US internet bank heist is real threat, says McAfee

Posted by Emma Woollacott

Project Blitzkrieg - a hacking attack against US bank customers threatened for early next year - is a genuine danger, according to security researchers at McAfee.

The initiative was announced in September by someone using the nickname 'vorVzakone' on a Russian language forum. The plan was to team up with other cybercriminals to carry out a 'heist' and split the proceeds.

The group says it'll target the customers of 30 banks using a Trojan program called Gozi Prinimalka.

"VorVzakone’s claim was met with skepticism from Russian Underweb forums as well as from others in the research community," says McAfee threat researcher Ryan Sherstobitoff.

But, he adds: "If the aims of Project Blitzkrieg, as vorVzakone has claimed, become fully realized by spring 2013, the financial industry needs to be fully prepared."

According to McAfee, an active Gozi Prinimalka campaign was discovered several weeks after VorVzakone’s initial forum posting, and has infected more than 80 victims across the United States. This, says Sherstobitoff, gives credence to the claim that other cybercriminals have signed up for a piece of the action.

McAfee's also discovered a pilot campaign, he says, that operated from March to late April this year.

Gozi Prinimalka can detect when infected machines access banking websites, and steal login data.
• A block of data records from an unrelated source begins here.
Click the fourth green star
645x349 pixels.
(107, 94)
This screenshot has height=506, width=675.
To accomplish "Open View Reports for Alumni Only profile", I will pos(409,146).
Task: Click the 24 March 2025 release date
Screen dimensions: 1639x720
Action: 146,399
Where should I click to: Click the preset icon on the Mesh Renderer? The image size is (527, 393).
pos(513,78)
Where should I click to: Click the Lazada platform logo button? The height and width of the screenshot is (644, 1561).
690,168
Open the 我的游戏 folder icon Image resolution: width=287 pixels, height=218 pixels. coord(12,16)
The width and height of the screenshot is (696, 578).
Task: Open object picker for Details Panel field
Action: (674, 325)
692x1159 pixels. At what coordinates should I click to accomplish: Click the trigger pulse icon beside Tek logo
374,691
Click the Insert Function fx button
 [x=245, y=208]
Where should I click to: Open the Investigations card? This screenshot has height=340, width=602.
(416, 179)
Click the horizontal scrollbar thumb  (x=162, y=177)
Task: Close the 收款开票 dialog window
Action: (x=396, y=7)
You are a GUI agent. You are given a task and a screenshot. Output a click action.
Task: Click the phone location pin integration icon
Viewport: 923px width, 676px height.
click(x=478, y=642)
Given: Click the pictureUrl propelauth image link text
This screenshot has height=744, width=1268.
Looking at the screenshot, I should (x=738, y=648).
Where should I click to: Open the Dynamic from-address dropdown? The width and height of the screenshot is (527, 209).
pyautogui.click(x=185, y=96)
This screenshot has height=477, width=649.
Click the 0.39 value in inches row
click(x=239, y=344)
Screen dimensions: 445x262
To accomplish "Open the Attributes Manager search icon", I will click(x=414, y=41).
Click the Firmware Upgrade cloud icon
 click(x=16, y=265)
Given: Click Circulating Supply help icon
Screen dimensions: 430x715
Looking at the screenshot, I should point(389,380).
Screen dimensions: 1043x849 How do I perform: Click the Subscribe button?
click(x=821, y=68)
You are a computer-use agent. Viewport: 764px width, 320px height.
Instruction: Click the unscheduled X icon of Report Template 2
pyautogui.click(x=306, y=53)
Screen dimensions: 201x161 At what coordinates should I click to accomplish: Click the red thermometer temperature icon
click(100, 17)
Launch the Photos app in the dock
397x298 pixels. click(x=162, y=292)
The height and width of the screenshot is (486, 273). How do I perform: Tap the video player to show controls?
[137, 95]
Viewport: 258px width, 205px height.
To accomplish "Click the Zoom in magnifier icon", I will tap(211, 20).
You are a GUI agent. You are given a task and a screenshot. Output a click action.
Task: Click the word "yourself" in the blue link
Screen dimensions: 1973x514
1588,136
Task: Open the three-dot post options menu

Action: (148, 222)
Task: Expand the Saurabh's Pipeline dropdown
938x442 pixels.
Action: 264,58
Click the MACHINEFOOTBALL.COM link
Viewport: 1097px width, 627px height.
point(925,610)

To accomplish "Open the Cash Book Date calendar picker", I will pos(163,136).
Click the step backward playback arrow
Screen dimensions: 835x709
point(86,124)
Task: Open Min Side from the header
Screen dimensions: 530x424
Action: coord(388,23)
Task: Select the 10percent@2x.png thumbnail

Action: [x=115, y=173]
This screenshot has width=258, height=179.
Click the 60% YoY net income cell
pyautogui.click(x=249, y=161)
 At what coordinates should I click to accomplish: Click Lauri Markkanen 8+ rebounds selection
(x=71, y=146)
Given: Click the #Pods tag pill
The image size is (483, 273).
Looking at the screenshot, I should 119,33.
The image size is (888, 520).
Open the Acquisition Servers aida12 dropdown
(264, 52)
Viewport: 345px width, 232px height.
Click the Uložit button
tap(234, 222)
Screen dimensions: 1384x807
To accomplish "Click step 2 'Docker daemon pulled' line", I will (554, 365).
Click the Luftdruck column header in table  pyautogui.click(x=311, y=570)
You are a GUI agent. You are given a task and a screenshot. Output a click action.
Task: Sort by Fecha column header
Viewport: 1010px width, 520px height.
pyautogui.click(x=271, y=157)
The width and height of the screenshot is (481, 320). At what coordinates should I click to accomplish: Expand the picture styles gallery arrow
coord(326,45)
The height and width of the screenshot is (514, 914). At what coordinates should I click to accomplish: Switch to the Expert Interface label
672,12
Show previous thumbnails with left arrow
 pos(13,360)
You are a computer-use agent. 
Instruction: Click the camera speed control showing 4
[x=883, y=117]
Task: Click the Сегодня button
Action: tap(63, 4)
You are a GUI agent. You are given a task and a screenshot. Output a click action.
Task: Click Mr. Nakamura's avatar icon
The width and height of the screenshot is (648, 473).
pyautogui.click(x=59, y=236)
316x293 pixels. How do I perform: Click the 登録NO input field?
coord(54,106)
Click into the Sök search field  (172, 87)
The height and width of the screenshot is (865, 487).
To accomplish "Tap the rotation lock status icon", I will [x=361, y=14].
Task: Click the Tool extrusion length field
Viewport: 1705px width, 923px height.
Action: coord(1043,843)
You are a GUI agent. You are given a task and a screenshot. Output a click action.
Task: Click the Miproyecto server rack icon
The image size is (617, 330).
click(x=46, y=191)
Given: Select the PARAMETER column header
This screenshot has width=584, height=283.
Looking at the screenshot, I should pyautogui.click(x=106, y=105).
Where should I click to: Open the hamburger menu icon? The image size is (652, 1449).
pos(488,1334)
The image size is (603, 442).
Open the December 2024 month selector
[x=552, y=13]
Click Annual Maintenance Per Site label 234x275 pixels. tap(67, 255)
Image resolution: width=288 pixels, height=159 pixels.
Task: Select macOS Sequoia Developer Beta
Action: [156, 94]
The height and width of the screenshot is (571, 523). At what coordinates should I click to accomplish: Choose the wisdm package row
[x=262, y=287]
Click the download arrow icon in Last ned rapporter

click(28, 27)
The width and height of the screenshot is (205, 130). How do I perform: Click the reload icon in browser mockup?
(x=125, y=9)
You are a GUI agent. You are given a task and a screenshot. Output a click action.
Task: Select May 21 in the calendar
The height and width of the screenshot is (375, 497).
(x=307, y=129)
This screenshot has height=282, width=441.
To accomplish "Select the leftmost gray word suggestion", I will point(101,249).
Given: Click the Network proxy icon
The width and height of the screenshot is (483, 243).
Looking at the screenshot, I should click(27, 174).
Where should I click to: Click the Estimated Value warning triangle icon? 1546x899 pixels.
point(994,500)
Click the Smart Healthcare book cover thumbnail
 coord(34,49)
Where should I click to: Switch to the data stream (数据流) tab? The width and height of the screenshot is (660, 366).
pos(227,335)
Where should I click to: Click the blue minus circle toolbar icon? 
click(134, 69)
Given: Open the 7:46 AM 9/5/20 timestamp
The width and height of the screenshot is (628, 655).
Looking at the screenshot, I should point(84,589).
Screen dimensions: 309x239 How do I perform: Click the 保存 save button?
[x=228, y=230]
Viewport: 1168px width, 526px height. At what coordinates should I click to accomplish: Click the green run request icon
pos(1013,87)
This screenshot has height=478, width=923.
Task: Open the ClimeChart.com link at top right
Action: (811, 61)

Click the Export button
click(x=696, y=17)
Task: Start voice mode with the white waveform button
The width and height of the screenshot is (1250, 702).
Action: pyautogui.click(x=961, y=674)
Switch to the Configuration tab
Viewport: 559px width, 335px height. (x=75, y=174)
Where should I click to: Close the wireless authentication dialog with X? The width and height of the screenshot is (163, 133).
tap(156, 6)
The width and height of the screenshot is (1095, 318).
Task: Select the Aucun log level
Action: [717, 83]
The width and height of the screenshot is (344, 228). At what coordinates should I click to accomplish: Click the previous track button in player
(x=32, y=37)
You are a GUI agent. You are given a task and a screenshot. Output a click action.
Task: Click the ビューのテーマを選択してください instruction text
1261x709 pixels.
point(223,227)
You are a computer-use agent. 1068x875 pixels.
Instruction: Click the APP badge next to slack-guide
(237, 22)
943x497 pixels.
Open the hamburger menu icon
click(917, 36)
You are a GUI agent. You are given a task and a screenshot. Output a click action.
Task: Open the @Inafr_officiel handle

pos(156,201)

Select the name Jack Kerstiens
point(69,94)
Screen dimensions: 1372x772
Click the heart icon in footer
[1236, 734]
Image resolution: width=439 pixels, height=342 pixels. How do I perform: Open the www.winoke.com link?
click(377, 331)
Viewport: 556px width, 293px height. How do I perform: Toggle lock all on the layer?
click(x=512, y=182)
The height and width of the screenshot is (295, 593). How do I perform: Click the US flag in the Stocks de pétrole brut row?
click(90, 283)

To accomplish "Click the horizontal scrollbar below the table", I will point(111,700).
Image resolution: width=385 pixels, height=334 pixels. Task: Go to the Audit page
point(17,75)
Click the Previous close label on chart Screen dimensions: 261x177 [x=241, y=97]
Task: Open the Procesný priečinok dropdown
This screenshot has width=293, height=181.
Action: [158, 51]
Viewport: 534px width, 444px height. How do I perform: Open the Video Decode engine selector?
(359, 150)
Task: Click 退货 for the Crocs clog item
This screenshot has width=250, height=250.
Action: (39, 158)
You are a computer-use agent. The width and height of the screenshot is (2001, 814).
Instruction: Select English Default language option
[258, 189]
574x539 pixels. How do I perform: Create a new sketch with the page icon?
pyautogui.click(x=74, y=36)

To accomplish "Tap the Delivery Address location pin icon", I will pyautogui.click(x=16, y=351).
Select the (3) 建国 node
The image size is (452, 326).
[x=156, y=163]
Once it's identified accounts with high balances, it initiates wire transfers to extract the money.

"Although Project Blitzkrieg hasn't yet infected thousands of victims and we cannot directly confirm any cases of fraud, the attackers have managed to run an operation undetected for several months while infecting a few hundred," warns the report.

"That subsequent campaigns using Prinimalka have popped up after the initialforum posting, though connecting to different infrastructure, suggests that other groups have bought into VorVzakone’s offer."